The processors 202A/202B operate as central processing units (CPUs) of computing system 200 and, thus, control its overall operation. In certain aspects, the processors 202A/202B accomplish this by executing programmable instructions stored in memory 210, shown separately from PM 208 only for clarity. The processors 202A/202B may be, or may include, one or more programmable general-purpose or special-purpose microprocessors, digital signal processors (DSPs), programmable controllers, application specific integrated circuits (ASICs), programmable logic devices (PLDs), or the like, or a combination of such devices.

Memory 210 represents any form of random access memory (RAM), read-only memory (ROM), flash memory, or the like, or a combination of such devices. Memory 210 includes the main memory of system 200. Instructions 216 which implements techniques introduced above may reside in and may be executed (by processors 202A/202B) out of memory 210. For example, instructions 216 may include code used for executing the process blocks of FIGS. 1G and 1H.

The memory 210 also comprises storage locations that are addressable by the processors 202A/202B for storing programmable instructions and data structures.
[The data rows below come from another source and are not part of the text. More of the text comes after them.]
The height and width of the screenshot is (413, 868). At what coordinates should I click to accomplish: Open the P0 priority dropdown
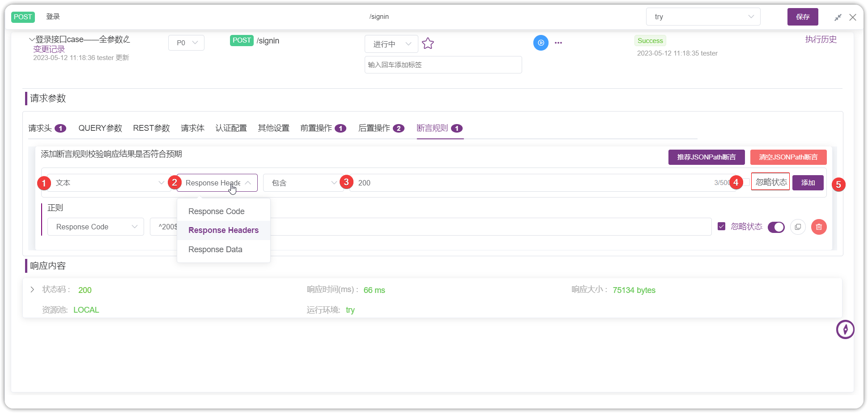186,43
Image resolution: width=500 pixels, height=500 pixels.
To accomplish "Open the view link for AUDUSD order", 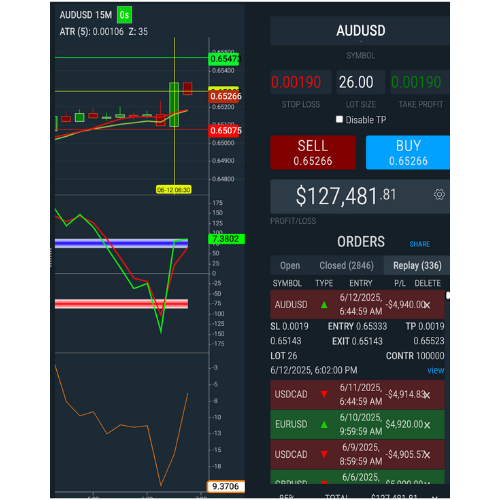I will point(436,370).
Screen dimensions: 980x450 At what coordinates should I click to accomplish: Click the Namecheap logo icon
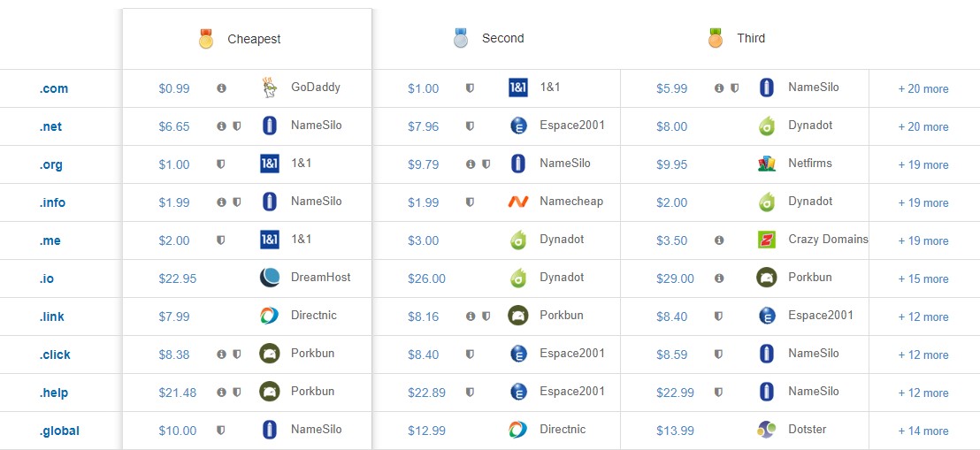[x=518, y=202]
The processors 202A/202B may, in turn, comprise processing elements and/or logic circuitry configured to execute the programmable instructions and manipulate the data structures. It will be apparent to those skilled in the art that other processing and memory means, including various computer readable media, may be used for storing and executing program instructions described herein.

The network adapter 214 comprises a plurality of ports adapted to couple the system 200 to one or more server systems over point-to-point links, wide area networks, virtual private networks implemented over a public network (Internet) or a shared local area network. The network adapter 214 thus may comprise the mechanical, electrical and signaling circuitry needed to connect system 200 to the storage system 108. In one aspect, data stored at PM 208 may be tiered to storage system 108 via the network adapter 214. Illustratively, the computer network may be embodied as an Ethernet network, a Fibre Channel (FC) network or any other network type.

Storage System Node 224:

FIG. 2B is a block diagram of a computing system 224 executing a storage operating system 230 for storage system 108, according to one aspect of the present disclosure. System 224 may be used by a stand-alone storage system 108, or a storage system node operating within a cluster based storage system that includes a network module for network functions and a storage module for storage functions.
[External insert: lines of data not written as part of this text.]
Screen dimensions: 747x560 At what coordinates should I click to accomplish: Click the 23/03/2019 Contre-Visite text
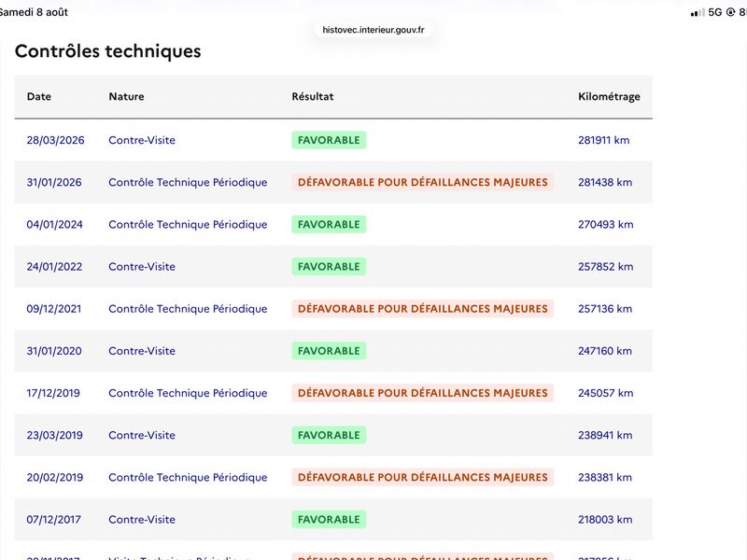click(x=142, y=435)
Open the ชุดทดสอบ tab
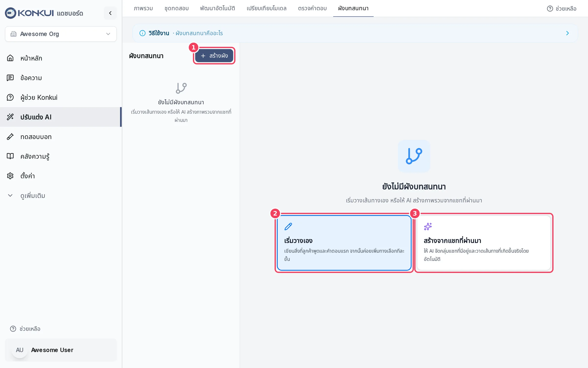Screen dimensions: 588x368 click(176, 8)
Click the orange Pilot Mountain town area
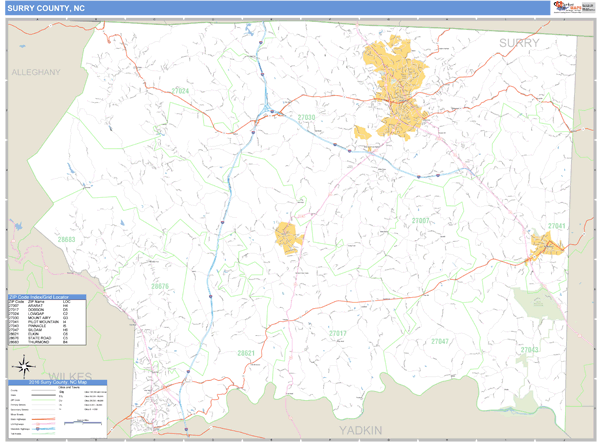The height and width of the screenshot is (442, 600). tap(548, 245)
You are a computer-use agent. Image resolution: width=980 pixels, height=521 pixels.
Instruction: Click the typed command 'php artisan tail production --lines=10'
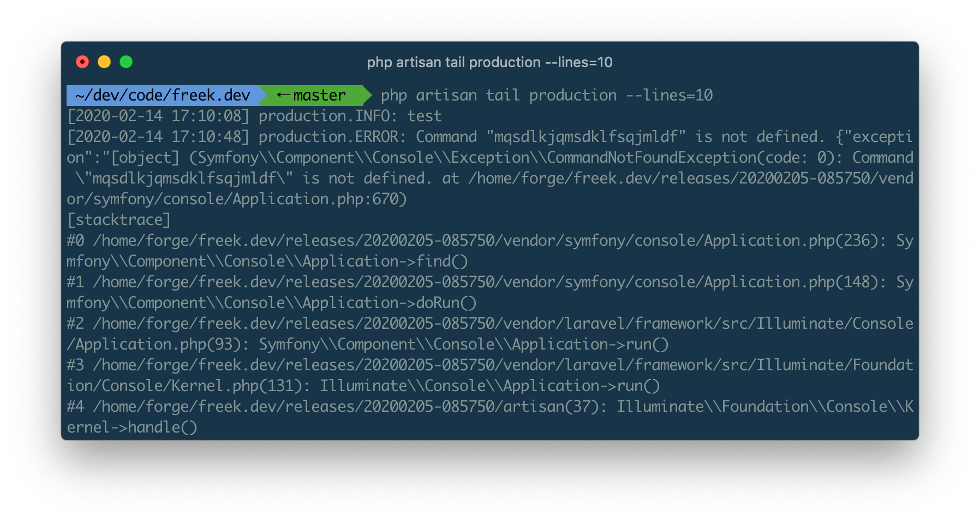tap(547, 95)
System 224 may include a plurality of processors 226A and 226B, a memory 228, a network adapter 234, a cluster access adapter 238 (used for a networked cluster environment), a storage adapter 240 and local storage 236 interconnected by a system bus 232. The local storage 236 comprises one or more storage devices, such as disks, utilized by the processors to locally store configuration and other information.

The bus system 232, may include, for example, a system bus, a Peripheral Component Interconnect (PCI) bus, a HyperTransport or industry standard architecture (ISA) bus, a small computer system interface (SCSI) bus, a universal serial bus (USB), or an Institute of Electrical and Electronics Engineers (IEEE) standard 1394 bus (sometimes referred to as “Firewire”).

The cluster access adapter 238 comprises a plurality of ports adapted to couple system 224 to other nodes of a cluster. In the illustrative aspect, Ethernet may be used as the clustering protocol and interconnect media, although it will be apparent to those skilled in the art that other types of protocols and interconnects may be utilized within the cluster architecture described herein.

As an example, system 224 is illustratively embodied as a dual processor storage system executing the storage operating system 230 that preferably implements a high-level module, such as a file system, to execute the process blocks of FIGS. 1G and 1H as well as logically organize information as a hierarchical structure of named directories, files and special types of files called virtual disks (hereinafter generally “blocks”) on storage devices 110. However, it will be apparent to those of ordinary skill in the art that the system 224 may alternatively comprise a single or more than two processor systems. Illustratively, one processor 226 executes the functions of a network module on a node, while the other processor 226B executes the functions of a storage module.

The processors 226A/226B operate as central processing units (CPUs) of computing system 224 and, thus, control its overall operation. In certain aspects, the processors 226A/226B accomplish this by executing programmable instructions stored in memory 228. The processors 226A/226B may be, or may include, one or more programmable general-purpose or special-purpose microprocessors, digital signal processors (DSPs), programmable controllers, application specific integrated circuits (ASICs), programmable logic devices (PLDs), or the like, or a combination of such devices.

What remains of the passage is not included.